I was toying with some code that used a U2F key directly from an application, rather than having to work via a web browser. The code in this repository was rudely extracted from a project I was working on, but I think includes the parts you need to get going.
It isn't presently in the form of a supported library, or a Cocoa pod, or a Swift package, or anything like that; it isn't particularly extensively commented, or documented, and I haven't had time to write a nice sample application either. It supports U2F, not the newer protocol, and not the older one either. But you can probably see how to extend it if you wish.
It's MIT licensed. See LICENSE.
If you use it somewhere, it'd be nice to know that fact.
You'll need to create a U2FManager object and you'll probably want to register for the U2FDeviceListDidChange notification, to detect when the user inserts (or removes) a U2F device.

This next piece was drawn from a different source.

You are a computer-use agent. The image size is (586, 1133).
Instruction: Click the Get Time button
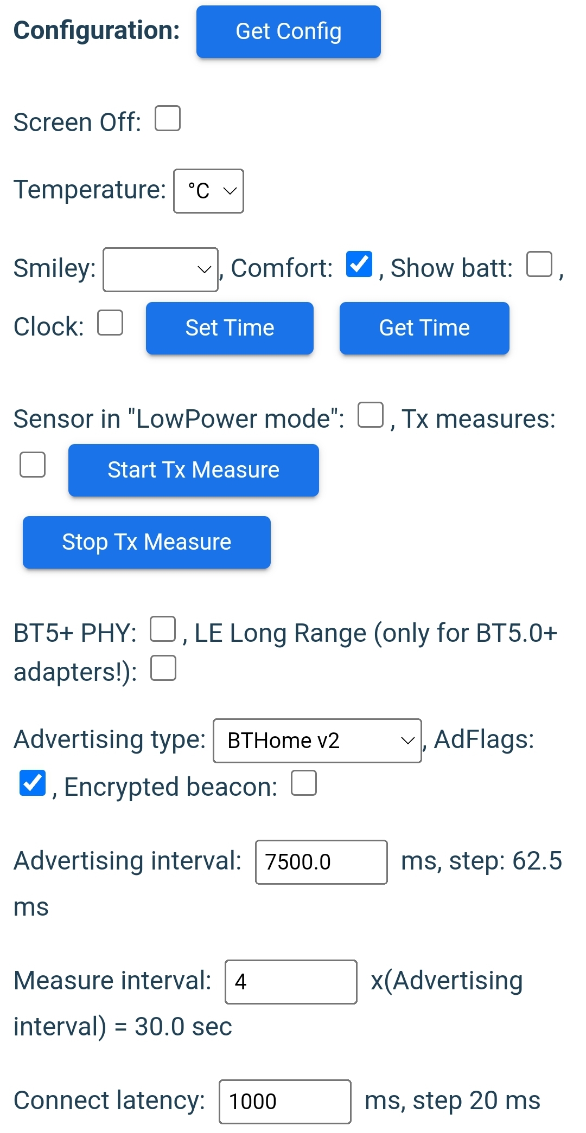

To register a device, you call U2FManager's "register" method, passing in the challenge dictionary, which has two keys, "challenge" and "origin"; the former should be a Base64-encoded string containing the challenge data, and the latter should be your facet ID (for a Mac app, typically something like "bundle:com.foo.bar").

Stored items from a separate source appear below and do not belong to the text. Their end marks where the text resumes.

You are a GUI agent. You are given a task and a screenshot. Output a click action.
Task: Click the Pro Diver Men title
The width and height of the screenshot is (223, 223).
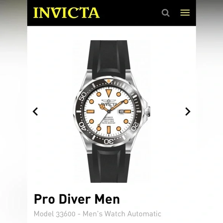tap(77, 199)
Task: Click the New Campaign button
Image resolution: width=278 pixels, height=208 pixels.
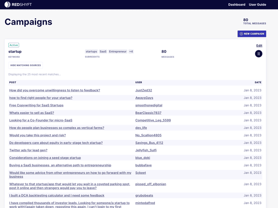Action: [x=252, y=34]
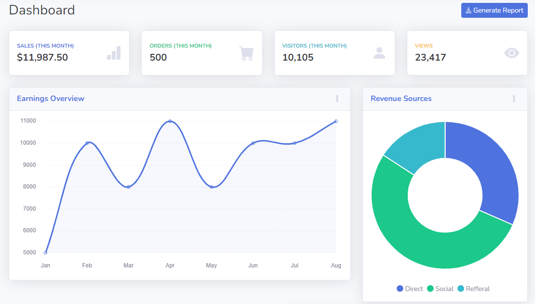The image size is (535, 304).
Task: Click the shopping cart icon in Orders card
Action: [246, 53]
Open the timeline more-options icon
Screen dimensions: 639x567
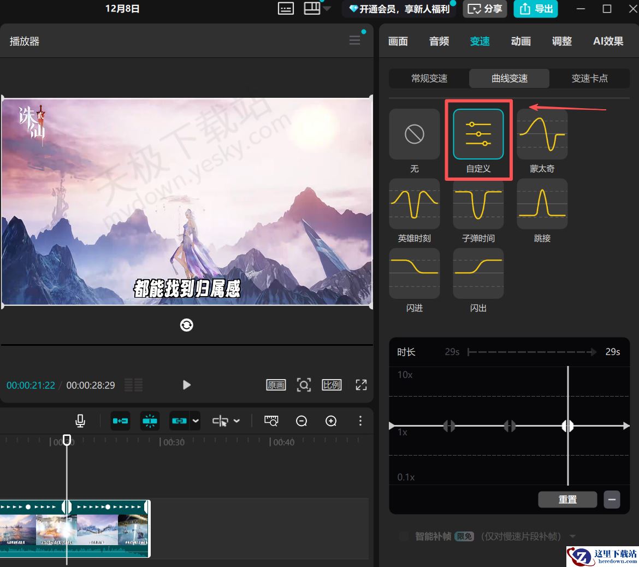coord(360,421)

The register method also accepts a block that gives you the device, challenge data (in JSON form), public key, key handle, attestation certificate and signature. So the register call looks something like this:
let challenge : [String:Any] = [
"challenge": challengeData.base64EncodedString(),
"origin": "bundle:com.foo.bar"
]
u2fManager.register(challenge: challenge) {
(device, challengeJSON, publicKey, keyHandle, attestationCertificate,
signature) in
...
}
To authenticate using U2F, you use the "authenticate" method, which again takes a challenge, a list of key handles your system knows about and a block that is used to handle the response. So it looks like:
let challenge : [String:Any] = [
"challenge": challengeData.base64EncodedString(),
"origin": "bundle.com.foo.bar"
]
u2fManager.authenticate(challenge: challenge,
keyHandles: keyHandles) {
(status, challenge, responses) in
if status == .failed {
// Tell the user somehow
return
}
if responses.count == 0 {
// No responses; maybe retry? [A]
return
}
// Otherwise, responses is a list of U2FAuthResponse structs containing
// the relevant information
}
In practice you may want to write the callback as a separate function/method because that makes it easy to trigger a retry from [A], above, as you can just call u2fManager.authenticate again.